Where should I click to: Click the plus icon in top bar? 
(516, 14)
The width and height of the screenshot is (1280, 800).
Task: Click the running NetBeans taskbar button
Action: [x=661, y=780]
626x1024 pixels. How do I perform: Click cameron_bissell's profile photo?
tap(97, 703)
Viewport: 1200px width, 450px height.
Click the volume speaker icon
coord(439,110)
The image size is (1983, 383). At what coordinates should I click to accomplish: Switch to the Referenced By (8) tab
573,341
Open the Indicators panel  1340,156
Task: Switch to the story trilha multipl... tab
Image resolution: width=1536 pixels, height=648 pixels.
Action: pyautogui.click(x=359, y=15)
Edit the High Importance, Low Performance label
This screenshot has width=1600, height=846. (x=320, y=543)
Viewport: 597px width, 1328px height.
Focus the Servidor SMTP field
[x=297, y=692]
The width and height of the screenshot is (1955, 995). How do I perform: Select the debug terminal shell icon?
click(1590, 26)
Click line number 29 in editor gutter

> **Exercise goal**: The reply should restate the records above in full, character for character.

> **Solved exercise**:
Where should I click to: Click the plus icon in top bar? 
(516, 14)
The width and height of the screenshot is (1280, 800).
Task: Click the running NetBeans taskbar button
Action: [x=661, y=780]
626x1024 pixels. How do I perform: Click cameron_bissell's profile photo?
tap(97, 703)
Viewport: 1200px width, 450px height.
Click the volume speaker icon
coord(439,110)
The image size is (1983, 383). At what coordinates should I click to accomplish: Switch to the Referenced By (8) tab
573,341
Open the Indicators panel  1340,156
Task: Switch to the story trilha multipl... tab
Image resolution: width=1536 pixels, height=648 pixels.
Action: pyautogui.click(x=359, y=15)
Edit the High Importance, Low Performance label
This screenshot has width=1600, height=846. (x=320, y=543)
Viewport: 597px width, 1328px height.
Focus the Servidor SMTP field
[x=297, y=692]
The width and height of the screenshot is (1955, 995). How do I perform: Select the debug terminal shell icon?
click(1590, 26)
Click line number 29 in editor gutter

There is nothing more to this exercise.